Aristoteles lahir di Stageria wilayah yang saat itu diperintah kerajaan Macedonia, yaitu sebuah region Trachia kurang lebih tahun 384 SM. Ayahnya seorang dokter yang menjadi kepercayaan Raja Amynatas II. Raja ini kemudian diambil alih kekuasaannya oleh Philip, putranya. Philip inilah ayah dari Alexander the Great. Di bawah Philip, Macedonia berubah dari sekadar wilayah marjinal menjadi negara kota terkuat di Yunani (McClelland, 1996: 48-9). 
 
Aristoteles
Sumber Foto:
https://brewminate.com/tyranny-democracy-and-the-polity-aristotles-politics/

Seperti umum diketahui, pada tahun 367 SM Aristoteles belajar di Akademi Plato yang terletak di negara kota Athena (Adams and Dyson, 2007: 11). Saat itu usianya sudah 17 tahun. Di samping belajar, Aristoteles kemudian juga mengajar di almamaternya itu hingga usia 40 tahun. Keterkaitan Aristoteles dengan Macedonia membuat posisinya kerap disalahpahami di Athena. Menguatnya posisi Macedonia dalam pentas politik Yunani membuat Athena mempertanyakan posisi Aristoteles. Hingga saat itu Athena selalu mengklaim sebagai episentrum budaya Helenisme-Yunani. Athena memandang bangkitnya Macedonia sebagai indikasi pengambilalihan hegemoni. Tidak hanya hegemoni di Yunani saja, melainkan dunia. Tentu saja, dunia saat itu adalah dunia mediterania. 

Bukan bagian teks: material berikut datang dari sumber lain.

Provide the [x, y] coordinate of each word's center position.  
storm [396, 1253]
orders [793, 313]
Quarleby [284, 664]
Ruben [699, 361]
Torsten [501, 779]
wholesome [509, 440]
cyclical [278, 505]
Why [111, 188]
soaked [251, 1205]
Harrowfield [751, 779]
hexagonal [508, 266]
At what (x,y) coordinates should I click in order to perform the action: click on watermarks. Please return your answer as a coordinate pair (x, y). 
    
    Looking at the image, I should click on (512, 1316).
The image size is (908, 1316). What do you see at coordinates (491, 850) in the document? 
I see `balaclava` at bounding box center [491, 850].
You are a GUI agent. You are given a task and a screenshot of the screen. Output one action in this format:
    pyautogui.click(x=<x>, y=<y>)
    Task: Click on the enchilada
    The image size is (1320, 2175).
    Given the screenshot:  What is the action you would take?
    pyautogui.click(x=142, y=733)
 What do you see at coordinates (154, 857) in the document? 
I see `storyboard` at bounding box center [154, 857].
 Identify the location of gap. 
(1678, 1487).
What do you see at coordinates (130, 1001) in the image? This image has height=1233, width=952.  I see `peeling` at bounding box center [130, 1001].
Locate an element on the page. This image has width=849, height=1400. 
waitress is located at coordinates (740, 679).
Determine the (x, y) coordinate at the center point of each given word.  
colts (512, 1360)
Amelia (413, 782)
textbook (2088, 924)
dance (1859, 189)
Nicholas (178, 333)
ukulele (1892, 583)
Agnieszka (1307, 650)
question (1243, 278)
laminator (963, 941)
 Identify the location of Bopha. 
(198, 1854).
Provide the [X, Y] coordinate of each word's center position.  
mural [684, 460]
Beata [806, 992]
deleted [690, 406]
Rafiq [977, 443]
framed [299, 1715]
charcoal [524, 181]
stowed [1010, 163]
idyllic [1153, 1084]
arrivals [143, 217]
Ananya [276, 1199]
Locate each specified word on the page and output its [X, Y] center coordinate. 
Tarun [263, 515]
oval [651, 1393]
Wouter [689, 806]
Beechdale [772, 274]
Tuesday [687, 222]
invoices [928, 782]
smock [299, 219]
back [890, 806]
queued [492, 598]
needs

Hingga kini, masih kurang literatur yang menulis peran Aristoteles dalam politik internal Macedonia. Ada yang menganggapnya sekadar ilmuwan yang berbakti di Macedonia. Namun, ada pula pandangan lain yang menganggap bahwa Aristoteles adalah sayap politik Macedonia, bahkan cenderung dianggap sebagai mata-mata. Kecurigaan ini bukan tanpa alasan. Ada yang menganggap karya Aristoteles, yaitu Politics (Politika) adalah upaya pembelaannya atas sistem politik Macedonia.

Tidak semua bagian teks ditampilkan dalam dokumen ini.